Post Go back to editing

4 ad9361 slots rf on custom board, one slot Tx influencing other Tx slots

Hi,

Background:-
1. I brought up four slots design on custom board with changes to original zcu102.
2. I made necessary changes in the linux device tree and all the 12 iio devices are detected.
slot 0 => ad9361-phy[ad9361 rfic] + cf-ad9361-dds-core-lpc [Tx DMA] + cf-ad9361-lpc [Rx DMA].
slot 1 => ad9361-phy0[ad9361 rfic] + cf-ad9361-dds-core-lpc0 [Tx DMA] + cf-ad9361-lpc0 [Rx DMA]
slot 2 => ad9361-phy1[ad9361 rfic] + cf-ad9361-dds-core-lpc1 [Tx DMA] + cf-ad9361-lpc1 [Rx DMA]
slot 3 => ad9361-phy2[ad9361 rfic] + cf-ad9361-dds-core-lpc2 [Tx DMA] + cf-ad9361-lpc2 [Rx DMA]
3. I am using libiio way of configuring txwaveform, txfreq, rxfreq and bandwidth and other settings.
4. I have ensured that the when i run commands for setting bw+fir and sending waveform it is ONLY affecting its related iio:device<x> attributes not the other slot's.
say slot 0 affects only attributes of ad9361-phy[ad9361 rfic] + cf-ad9361-dds-core-lpc [Tx DMA] + cf-ad9361-lpc [Rx DMA] and nothing else.
5. in vivado design, i ensured that everyblock has its own clkdiv feed by its own axi_ad9361 lclk and its own set of tx paths like dac_dma, dac_upack and dac_fifo. same with receive path
no slot path shares any clocks/signals with other slot path [block diagram system.pdf attached1].
in other words, each path is different from others and it is independent.
6. all of the slots are detected as individual MASTERS [something like this]

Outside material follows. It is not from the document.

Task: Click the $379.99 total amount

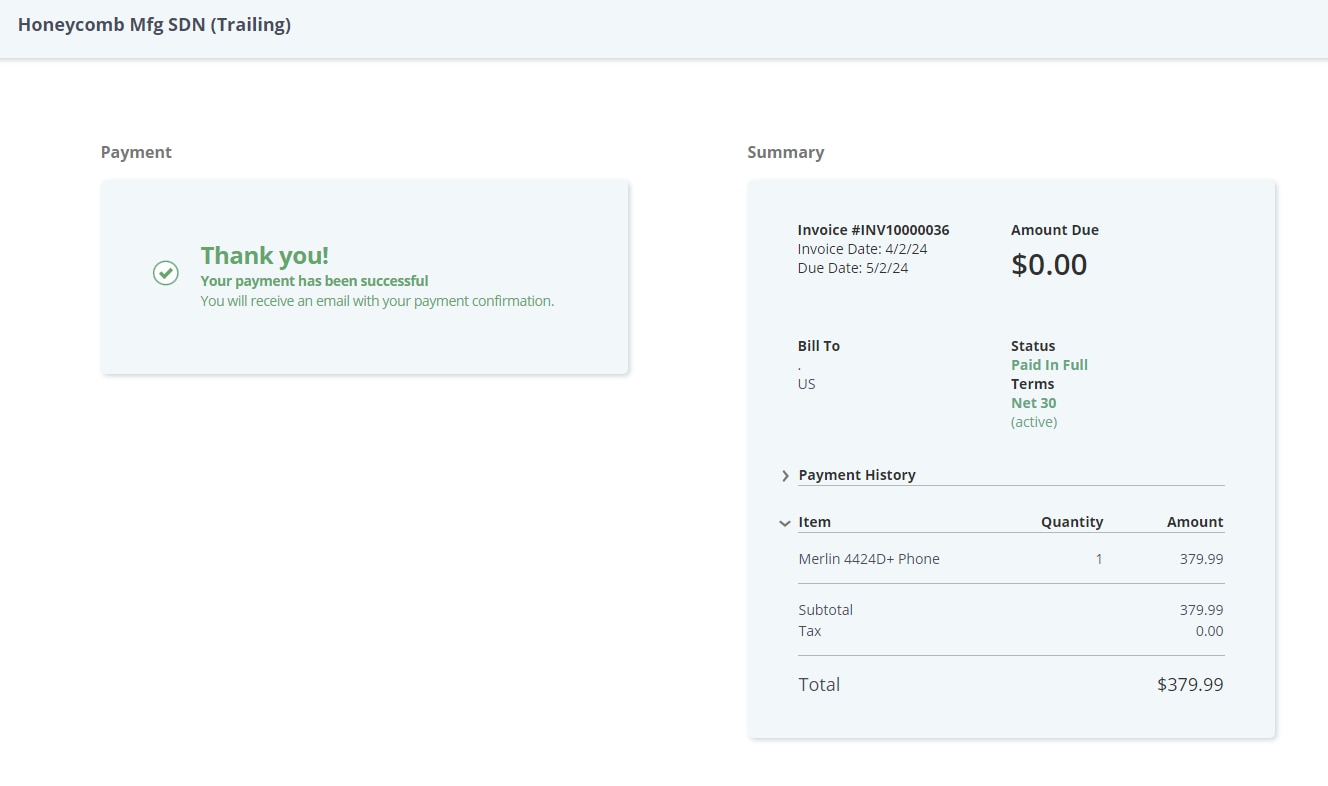Action: click(1189, 685)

[ 6.563475] cf_axi_dds 99024000.cf-ad9361-dds-core-lpc: Analog Devices CF_AXI_DDS_DDS MASTER (9.00.b) at 0x99024000 mapped to 0xffffff8008e8e000, probed DDS AD9361
[ 6.618076] cf_axi_dds 99d24000.cf-ad9361-dds-core-lpc0: Analog Devices CF_AXI_DDS_DDS MASTER (9.00.b) at 0x99D24000 mapped to 0xffffff8008eaa000, probed DDS AD9361

7. when i run txdma using libiio on each slot individuall they work perfectly [no issues there].

Problem/issue: -
8. when i keep one slot tx path running [say 15mhz] and other tx path running [5mhz], i see issue that 5mhz path is influencing 15mhz path signal. i see the 15mhz signal is corrupted, surprisingly 5mhz signal looks clean. same is affect with other bandwidths, however the affect is different, split constellation. so it is not isolated to 15mhz and 5mhz combination.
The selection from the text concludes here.